§ Your objective
What is the number of lines below that hold "agent"? Answer with that number only.

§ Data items
· · · · ·

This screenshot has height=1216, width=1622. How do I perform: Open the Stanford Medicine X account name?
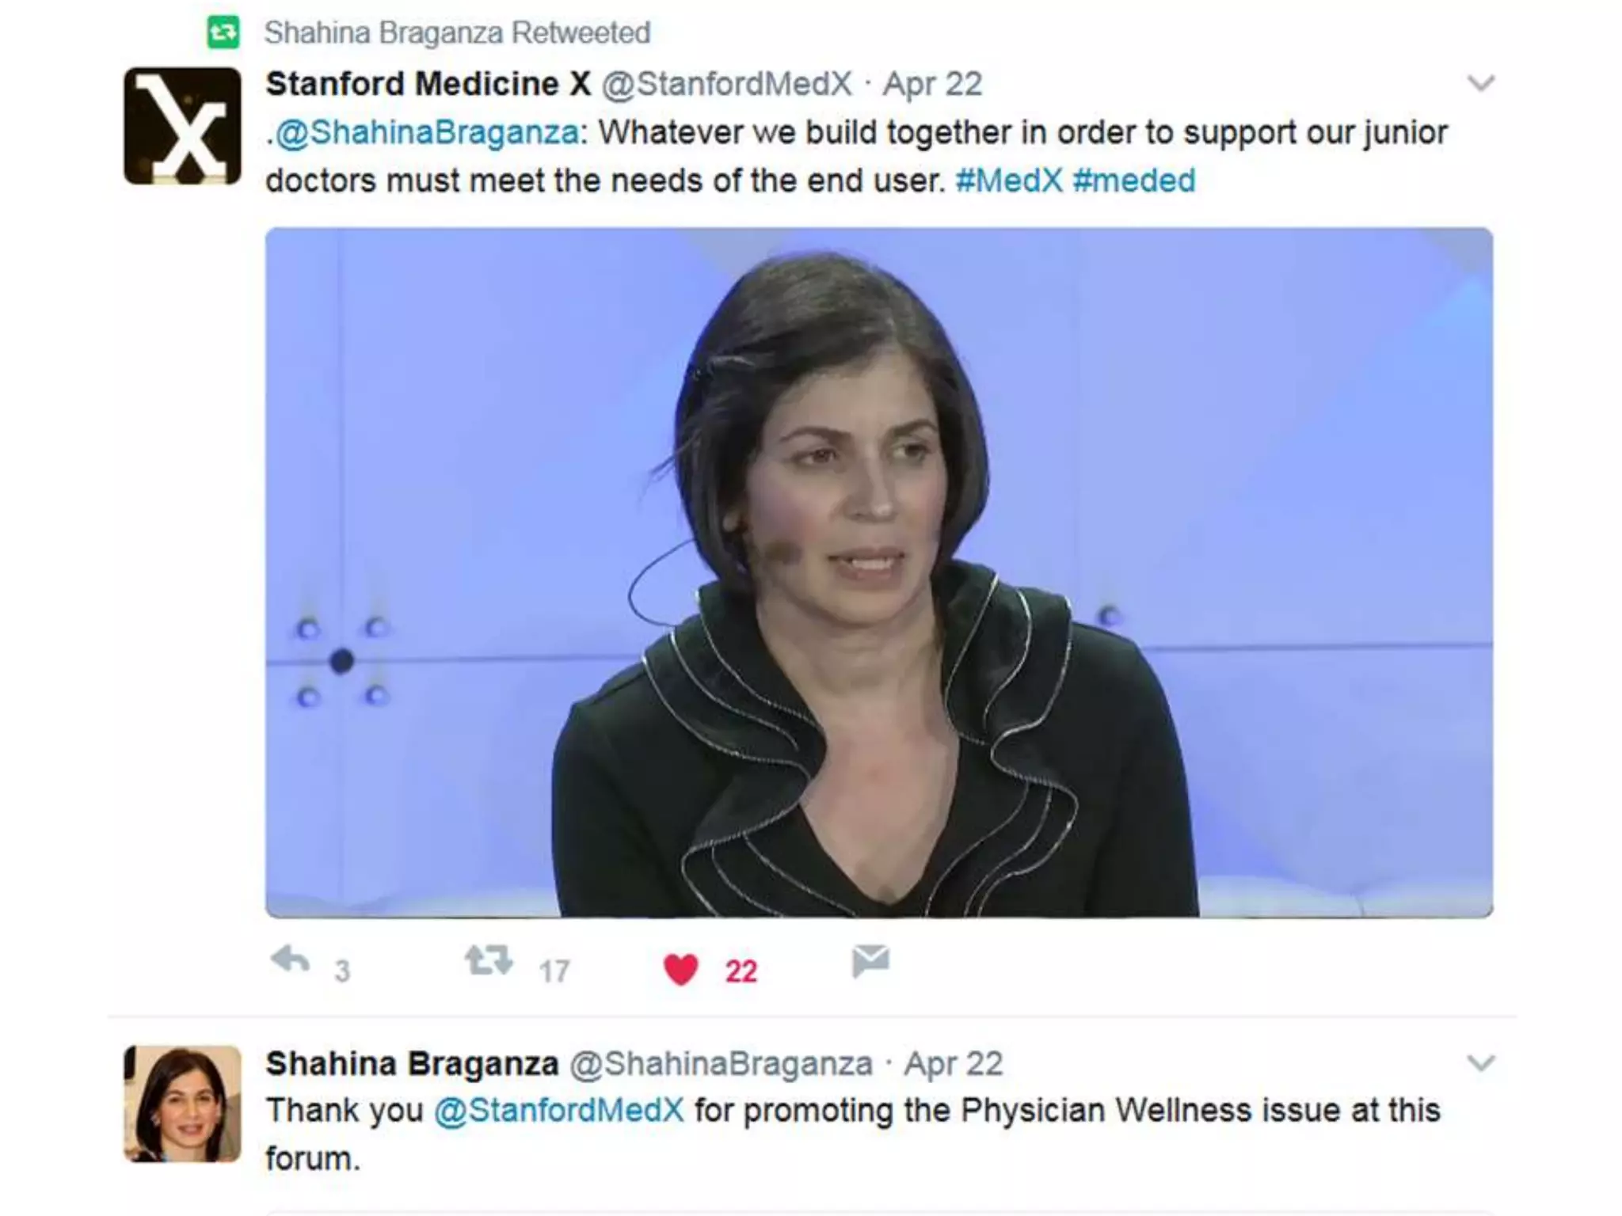pos(428,84)
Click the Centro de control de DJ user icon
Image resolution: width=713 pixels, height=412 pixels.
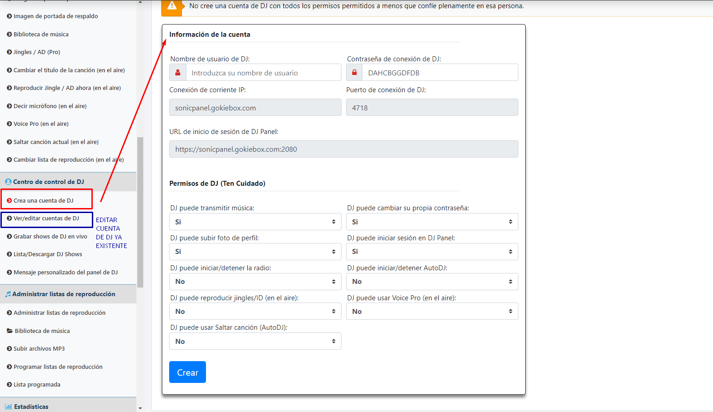point(8,182)
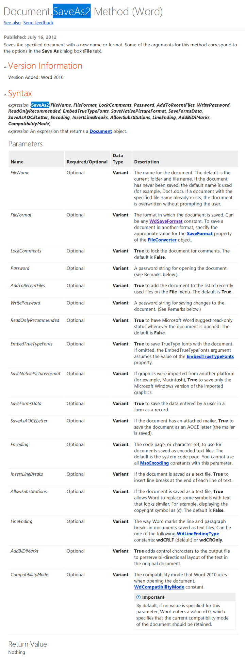The image size is (245, 659).
Task: Click highlighted SaveAs2 in the page title
Action: pyautogui.click(x=72, y=12)
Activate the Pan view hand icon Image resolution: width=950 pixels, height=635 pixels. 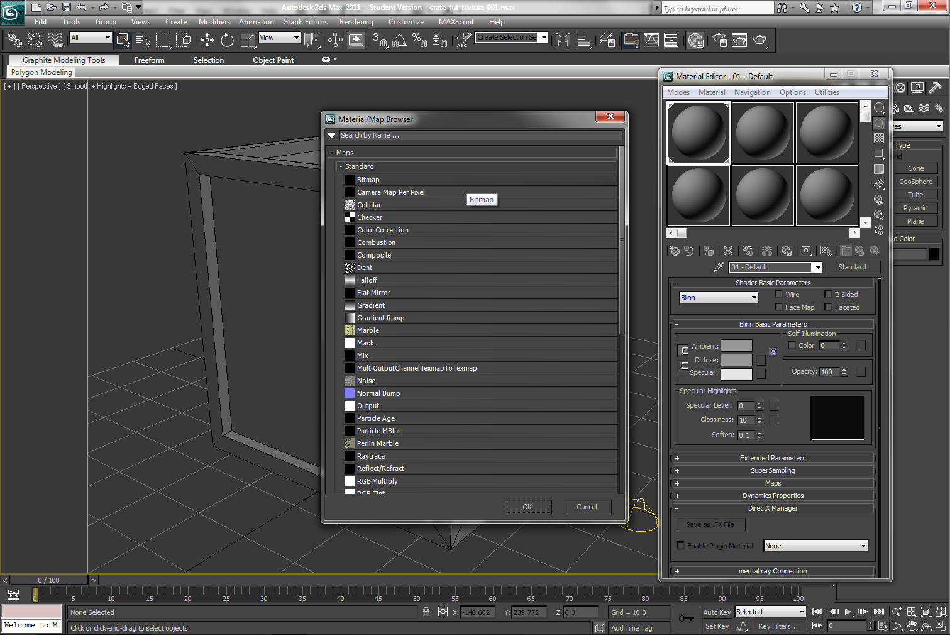pos(912,626)
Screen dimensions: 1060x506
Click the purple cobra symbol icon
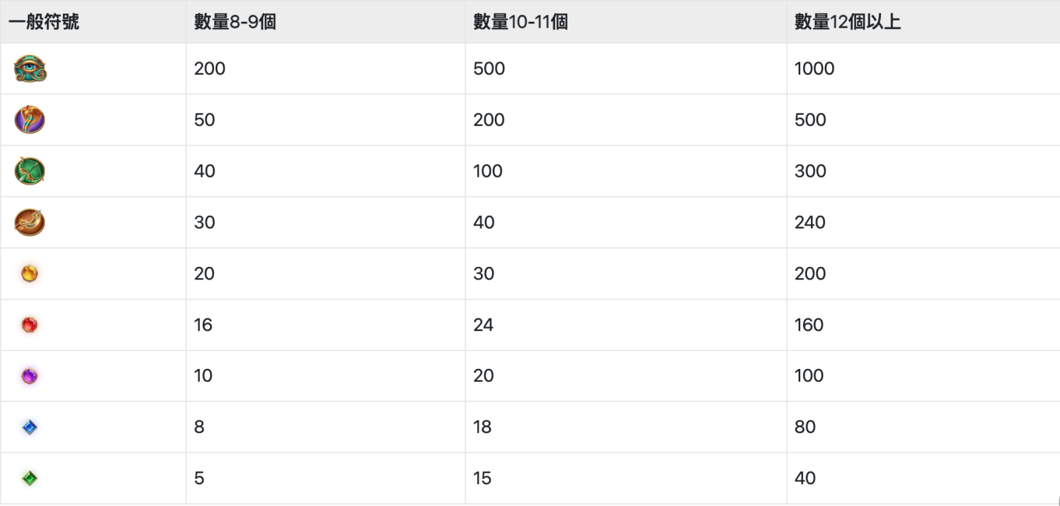tap(30, 120)
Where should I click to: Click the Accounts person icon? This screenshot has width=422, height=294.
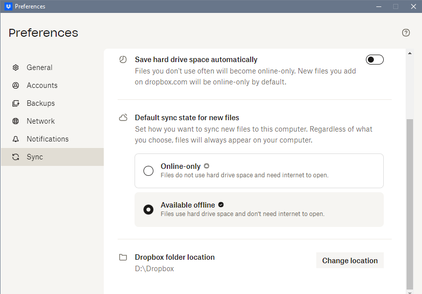(16, 85)
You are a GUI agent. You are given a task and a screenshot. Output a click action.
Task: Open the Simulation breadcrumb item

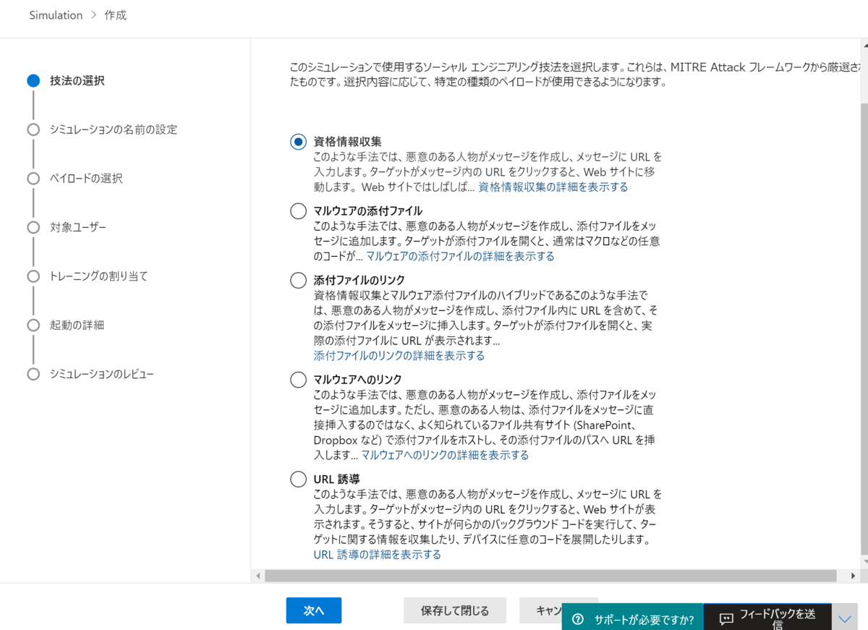56,14
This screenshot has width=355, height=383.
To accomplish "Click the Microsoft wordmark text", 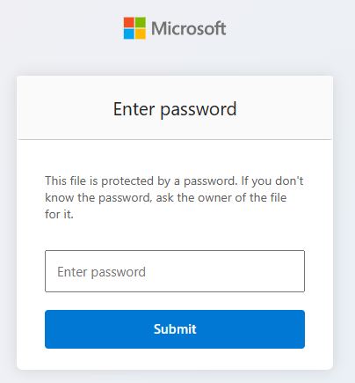I will 189,29.
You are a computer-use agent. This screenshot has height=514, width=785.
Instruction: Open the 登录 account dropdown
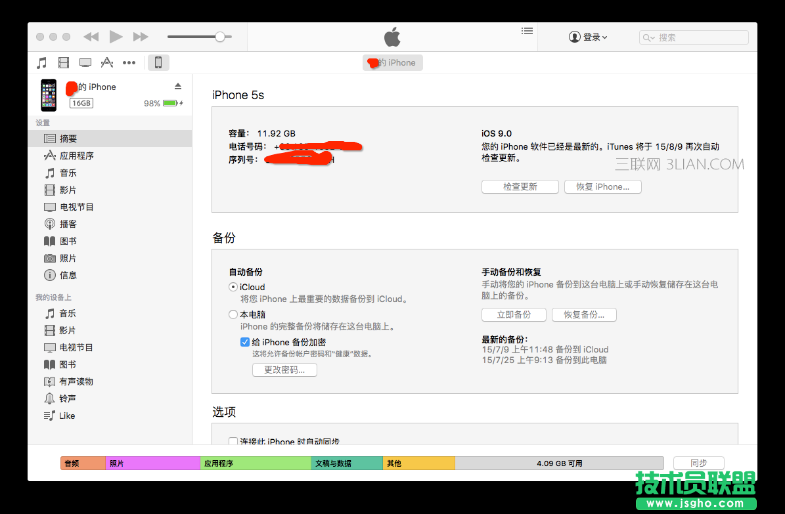(x=589, y=37)
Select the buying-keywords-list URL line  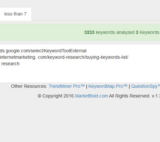pyautogui.click(x=64, y=57)
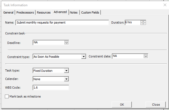Screen dimensions: 169x110
Task: Switch to the General tab
Action: [x=8, y=12]
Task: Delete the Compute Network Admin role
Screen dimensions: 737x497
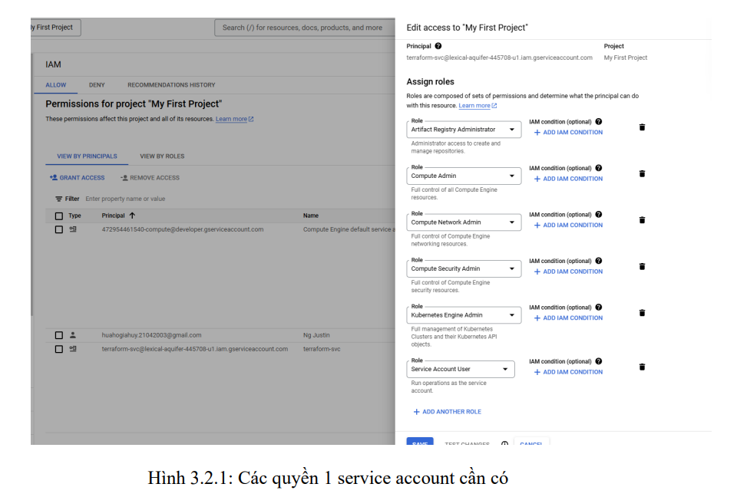Action: coord(642,220)
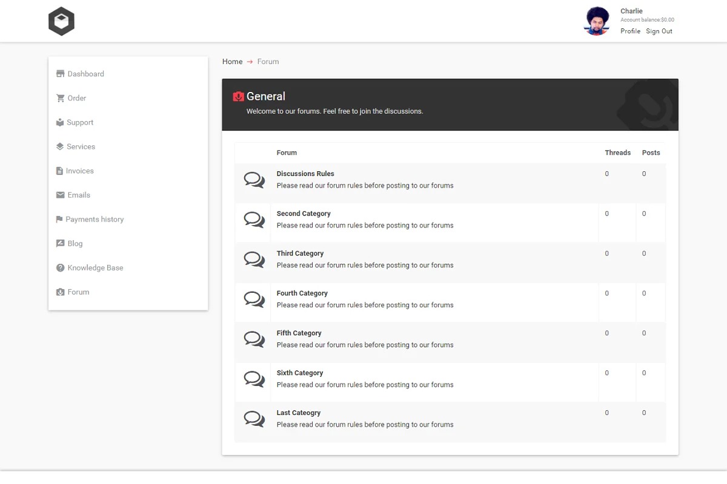Click the Profile link
This screenshot has width=727, height=484.
(630, 31)
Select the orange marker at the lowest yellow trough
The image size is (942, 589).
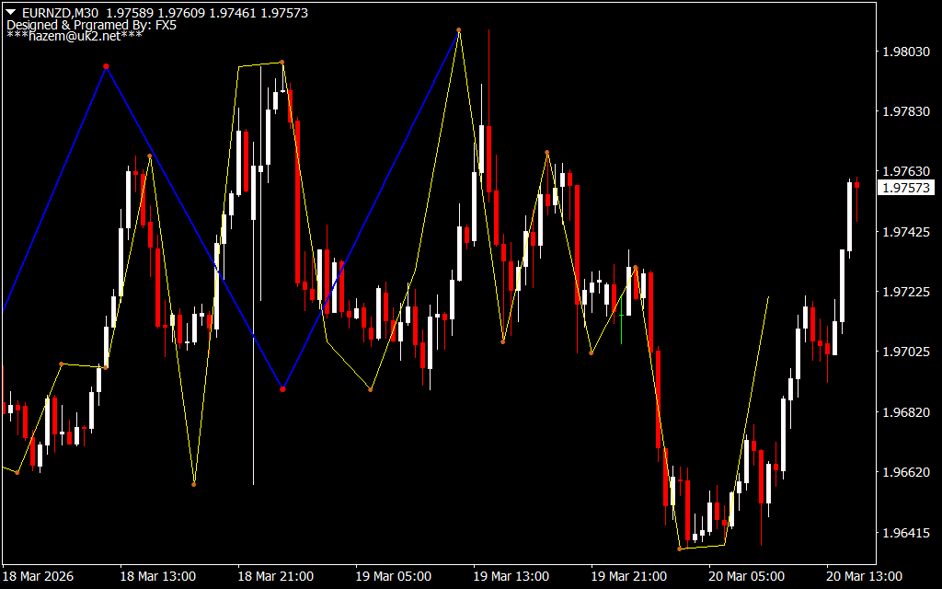(x=680, y=549)
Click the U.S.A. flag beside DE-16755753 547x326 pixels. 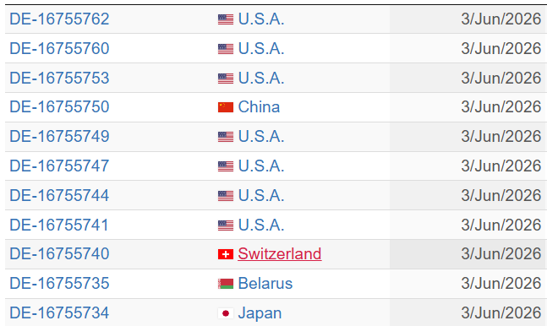226,79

· · · · ·

§ Output
2